What to do —
(a) Reproduce the passage on eigenvectors from "Eigenvalues and eigenvectors" to "rotated and scaled.".
(b) Does each statement agree with the passage on eigenvectors: (i) an eigenvector stays on its original line through the origin; (ii) Google PageRank is one of the applications that eigenvalues and eigenvectors power; (iii) a regular vector is only scaled by the transformation, not rotated? Answer yes or no for each and quote the deciding words.

When a matrix transforms most vectors, it rotates and scales them. But eigenvectors are special: they only scale. They stay on their original line through the origin. The amount an eigenvector scales by is its eigenvalue.

Why This Matters

Eigenvalues and eigenvectors unlock the "natural behavior" of a matrix. They power PCA for dimensionality reduction, Google PageRank for web search, spectral clustering for graph analysis, and stability analysis for dynamical systems.

Geometric Intuition

Imagine applying a matrix transformation to every vector in 2D space. Most vectors will change direction. But some special vectors will only stretch or shrink, staying on their original line.

Regular Vector

v → Av

After transformation, the vector points in a completely different direction. It has been both rotated and scaled.

Eigenvector

v → λv

The vector might get longer, shorter, or flip, but it stays on the same line through the origin. Only scaling occurs.

Given data —

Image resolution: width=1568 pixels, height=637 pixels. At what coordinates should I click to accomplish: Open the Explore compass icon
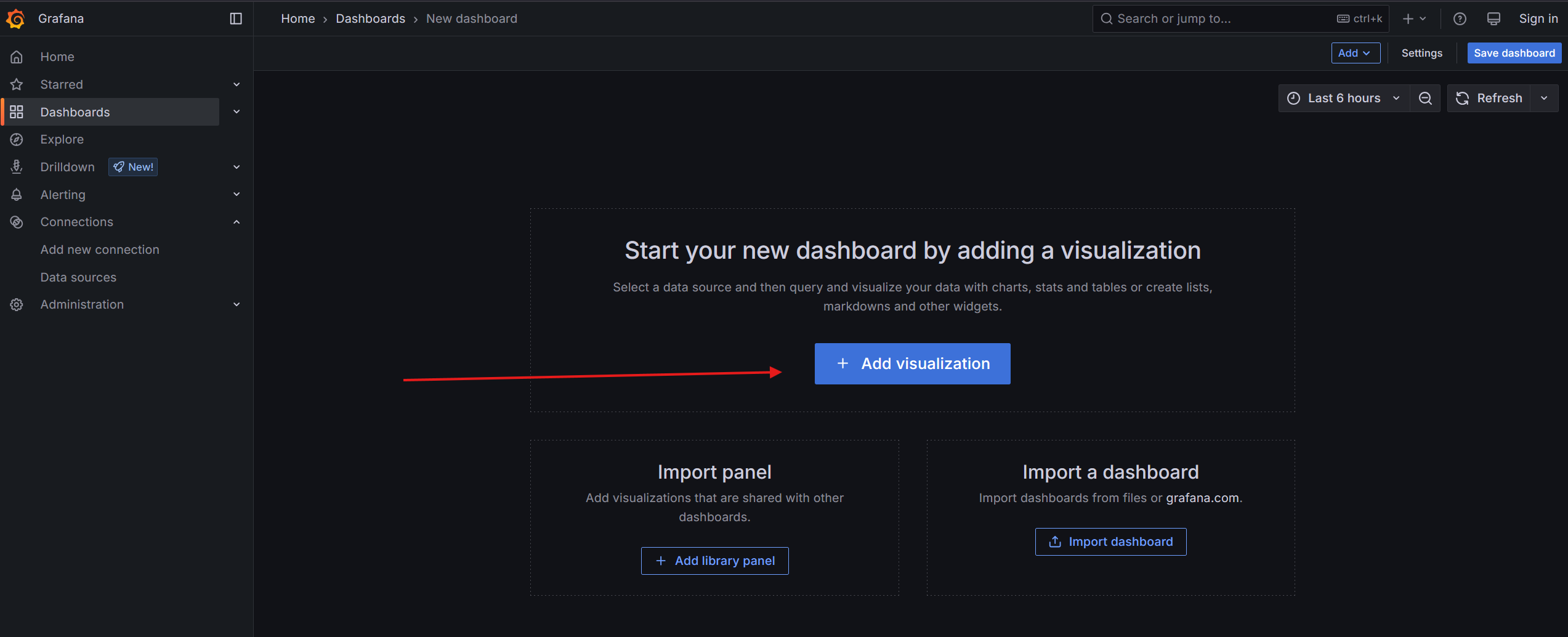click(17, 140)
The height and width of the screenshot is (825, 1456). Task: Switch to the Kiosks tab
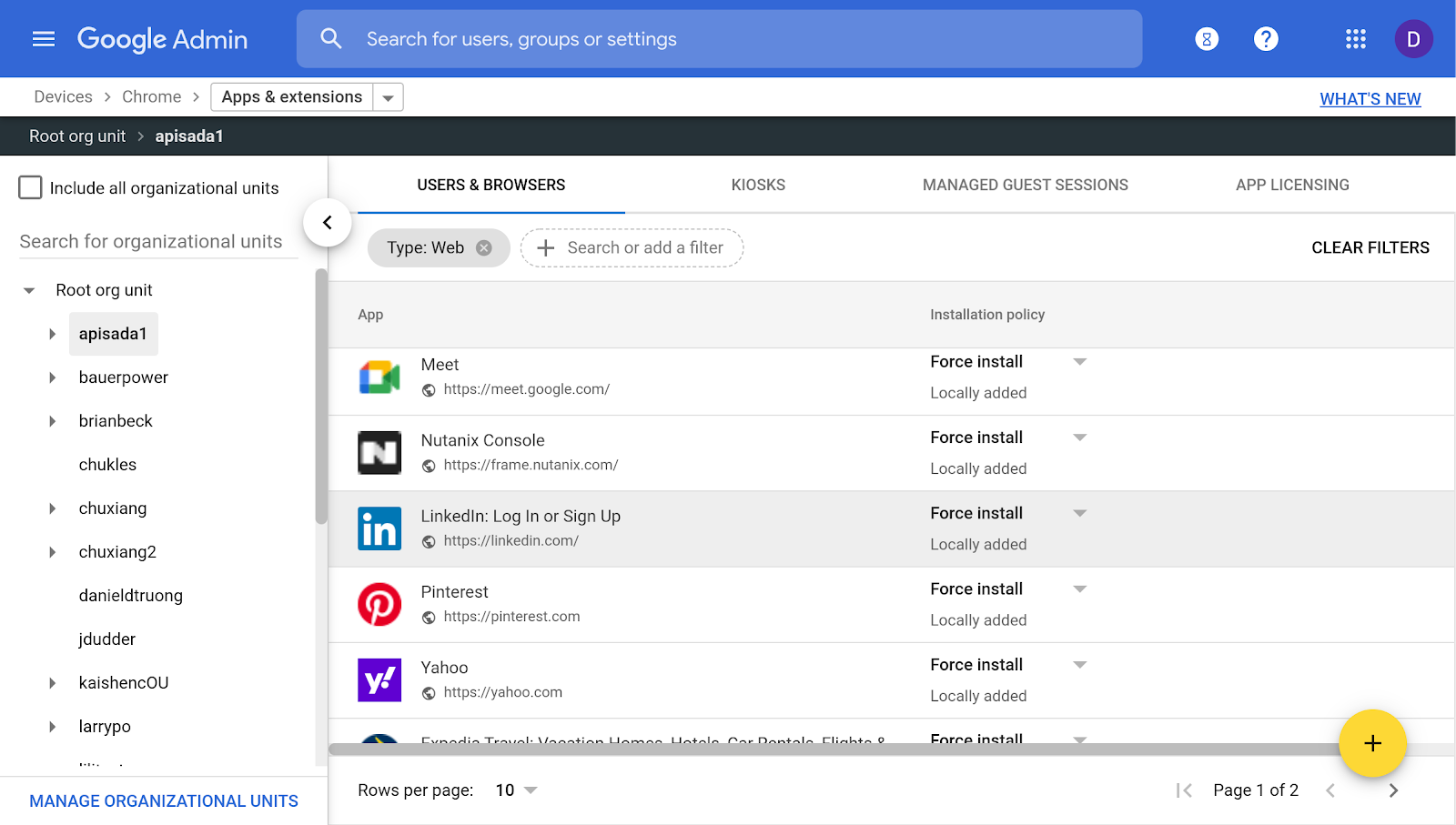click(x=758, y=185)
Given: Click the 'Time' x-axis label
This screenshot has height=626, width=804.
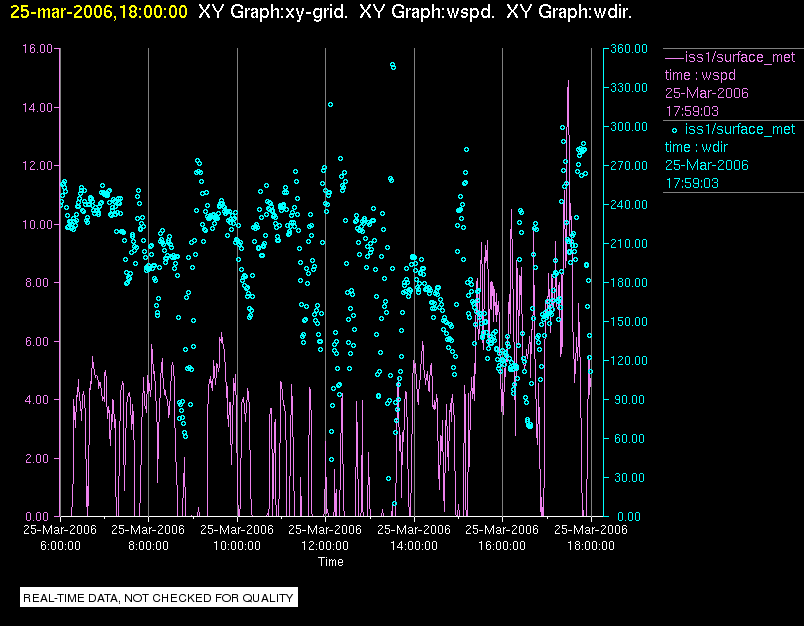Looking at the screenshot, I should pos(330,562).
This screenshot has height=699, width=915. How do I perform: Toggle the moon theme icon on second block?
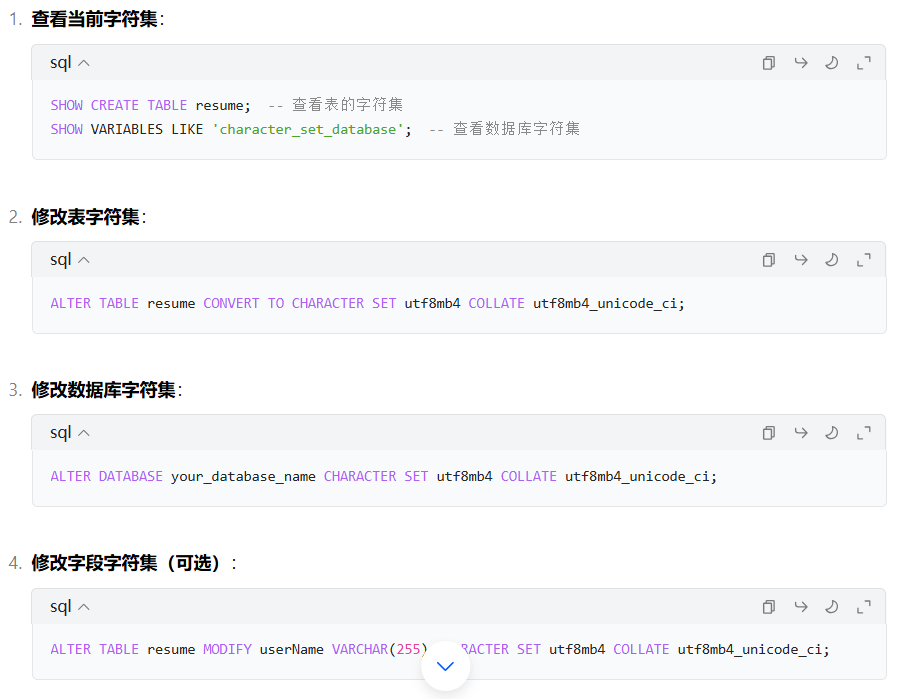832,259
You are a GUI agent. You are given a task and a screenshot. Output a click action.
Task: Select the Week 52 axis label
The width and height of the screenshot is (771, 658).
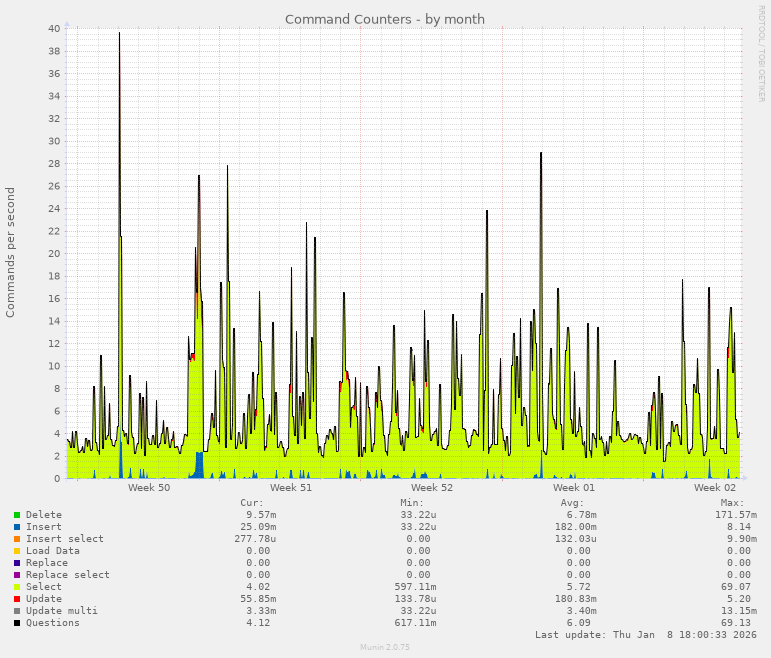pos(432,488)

Expected responses —
(a)
Eigenvalues and eigenvectors unlock the "natural behavior" of a matrix. They power PCA for dimensionality reduction, Google PageRank for web search, spectral clustering for graph analysis, and stability analysis for dynamical systems.

Geometric Intuition

Imagine applying a matrix transformation to every vector in 2D space. Most vectors will change direction. But some special vectors will only stretch or shrink, staying on their original line.

Regular Vector

v → Av

After transformation, the vector points in a completely different direction. It has been both rotated and scaled.

(b)
(i) Yes: "They stay on their original line through the origin."
(ii) Yes: "They power PCA for dimensionality reduction, Google PageRank for web search"
(iii) No: "It has been both rotated and scaled."